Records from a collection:
=-=-=
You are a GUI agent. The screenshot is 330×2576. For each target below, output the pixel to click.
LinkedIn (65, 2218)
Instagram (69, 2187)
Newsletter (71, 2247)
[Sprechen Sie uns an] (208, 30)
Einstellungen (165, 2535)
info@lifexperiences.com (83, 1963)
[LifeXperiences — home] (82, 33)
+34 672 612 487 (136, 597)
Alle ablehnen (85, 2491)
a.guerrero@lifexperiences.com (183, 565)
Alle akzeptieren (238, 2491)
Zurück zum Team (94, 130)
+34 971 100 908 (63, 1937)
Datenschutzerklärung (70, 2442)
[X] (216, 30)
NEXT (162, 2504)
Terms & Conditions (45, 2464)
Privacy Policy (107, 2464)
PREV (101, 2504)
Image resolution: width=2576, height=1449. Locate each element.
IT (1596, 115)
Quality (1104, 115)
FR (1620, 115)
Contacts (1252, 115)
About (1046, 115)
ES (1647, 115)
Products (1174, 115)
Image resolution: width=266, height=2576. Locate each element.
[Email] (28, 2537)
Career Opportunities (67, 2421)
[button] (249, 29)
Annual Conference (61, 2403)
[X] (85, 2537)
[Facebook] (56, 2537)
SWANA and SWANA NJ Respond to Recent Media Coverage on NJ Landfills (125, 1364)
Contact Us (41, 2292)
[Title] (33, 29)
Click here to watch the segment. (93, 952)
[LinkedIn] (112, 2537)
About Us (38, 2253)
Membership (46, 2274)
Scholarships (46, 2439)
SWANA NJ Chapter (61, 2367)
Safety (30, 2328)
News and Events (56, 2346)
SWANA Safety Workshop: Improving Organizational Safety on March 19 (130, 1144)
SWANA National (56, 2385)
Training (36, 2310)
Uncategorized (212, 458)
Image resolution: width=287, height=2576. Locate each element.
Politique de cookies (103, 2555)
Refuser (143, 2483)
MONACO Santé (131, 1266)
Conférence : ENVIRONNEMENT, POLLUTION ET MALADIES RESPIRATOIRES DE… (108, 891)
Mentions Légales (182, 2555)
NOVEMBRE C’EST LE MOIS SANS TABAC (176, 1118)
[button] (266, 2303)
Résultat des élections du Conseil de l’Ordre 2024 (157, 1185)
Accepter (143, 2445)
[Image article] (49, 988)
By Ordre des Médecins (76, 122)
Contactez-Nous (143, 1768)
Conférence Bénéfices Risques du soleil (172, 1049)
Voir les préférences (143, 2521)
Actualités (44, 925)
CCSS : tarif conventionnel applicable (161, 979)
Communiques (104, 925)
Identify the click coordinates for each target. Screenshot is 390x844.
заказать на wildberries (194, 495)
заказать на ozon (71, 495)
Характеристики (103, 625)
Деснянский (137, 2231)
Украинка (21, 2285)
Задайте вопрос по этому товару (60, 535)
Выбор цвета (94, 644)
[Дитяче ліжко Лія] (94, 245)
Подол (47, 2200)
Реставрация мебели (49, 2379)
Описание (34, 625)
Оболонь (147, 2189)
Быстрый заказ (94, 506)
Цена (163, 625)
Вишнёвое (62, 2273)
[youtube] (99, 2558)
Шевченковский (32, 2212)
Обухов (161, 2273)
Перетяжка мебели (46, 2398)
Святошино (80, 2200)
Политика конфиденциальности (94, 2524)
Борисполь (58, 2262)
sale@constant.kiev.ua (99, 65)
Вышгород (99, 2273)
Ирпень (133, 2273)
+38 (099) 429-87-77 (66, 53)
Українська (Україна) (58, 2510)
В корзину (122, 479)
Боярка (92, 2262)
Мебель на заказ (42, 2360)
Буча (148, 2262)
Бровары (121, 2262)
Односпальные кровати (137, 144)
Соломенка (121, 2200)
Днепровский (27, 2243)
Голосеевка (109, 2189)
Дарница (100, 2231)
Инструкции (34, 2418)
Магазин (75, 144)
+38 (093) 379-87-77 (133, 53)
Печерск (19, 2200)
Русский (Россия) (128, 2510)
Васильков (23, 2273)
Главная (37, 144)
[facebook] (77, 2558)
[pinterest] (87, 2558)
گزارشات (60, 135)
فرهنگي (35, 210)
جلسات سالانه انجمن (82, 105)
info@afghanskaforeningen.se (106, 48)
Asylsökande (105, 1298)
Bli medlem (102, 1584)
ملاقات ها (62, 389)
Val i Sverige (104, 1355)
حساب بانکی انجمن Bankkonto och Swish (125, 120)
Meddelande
=-=-=
:: Problem to work on ::
Out of the records, collect only those lines that contain the string "height".

:: Solution to this task ::
Image resolution: width=2576, height=1449. Locate each element.
Image resolution: width=266, height=2576. Locate each element.
Image resolution: width=287, height=2576. Locate each element.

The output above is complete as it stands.